WHAT IS EXPECTED: From the records below, determine the number of lines containing "Given". Output that number alone.

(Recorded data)
————————

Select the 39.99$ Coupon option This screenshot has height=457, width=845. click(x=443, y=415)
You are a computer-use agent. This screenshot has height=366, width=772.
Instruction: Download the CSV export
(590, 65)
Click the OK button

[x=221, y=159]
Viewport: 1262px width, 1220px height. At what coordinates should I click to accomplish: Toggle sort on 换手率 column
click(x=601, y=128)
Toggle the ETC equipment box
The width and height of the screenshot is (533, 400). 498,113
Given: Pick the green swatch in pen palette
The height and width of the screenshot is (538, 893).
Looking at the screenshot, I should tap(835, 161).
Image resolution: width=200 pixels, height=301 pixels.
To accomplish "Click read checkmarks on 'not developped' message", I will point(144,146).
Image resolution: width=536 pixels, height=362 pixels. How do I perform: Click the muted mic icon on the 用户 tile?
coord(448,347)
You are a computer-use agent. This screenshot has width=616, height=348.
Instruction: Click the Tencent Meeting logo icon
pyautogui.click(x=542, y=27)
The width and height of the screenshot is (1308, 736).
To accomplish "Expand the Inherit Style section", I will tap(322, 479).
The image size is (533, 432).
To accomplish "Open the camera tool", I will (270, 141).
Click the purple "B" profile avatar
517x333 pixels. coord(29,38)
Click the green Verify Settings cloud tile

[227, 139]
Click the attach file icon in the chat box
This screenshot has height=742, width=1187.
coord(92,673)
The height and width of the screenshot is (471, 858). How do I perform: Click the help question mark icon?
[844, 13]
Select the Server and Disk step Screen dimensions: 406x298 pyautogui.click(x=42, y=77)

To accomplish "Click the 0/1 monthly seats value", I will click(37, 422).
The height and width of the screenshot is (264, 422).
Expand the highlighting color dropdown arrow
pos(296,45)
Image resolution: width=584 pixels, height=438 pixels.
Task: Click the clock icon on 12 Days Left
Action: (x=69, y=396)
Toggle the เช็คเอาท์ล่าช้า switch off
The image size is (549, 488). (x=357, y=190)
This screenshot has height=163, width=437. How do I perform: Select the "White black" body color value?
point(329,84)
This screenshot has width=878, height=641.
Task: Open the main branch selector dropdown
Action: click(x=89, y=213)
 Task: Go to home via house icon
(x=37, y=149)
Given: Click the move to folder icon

————————

RESPONSE TO THE EXERCISE: 2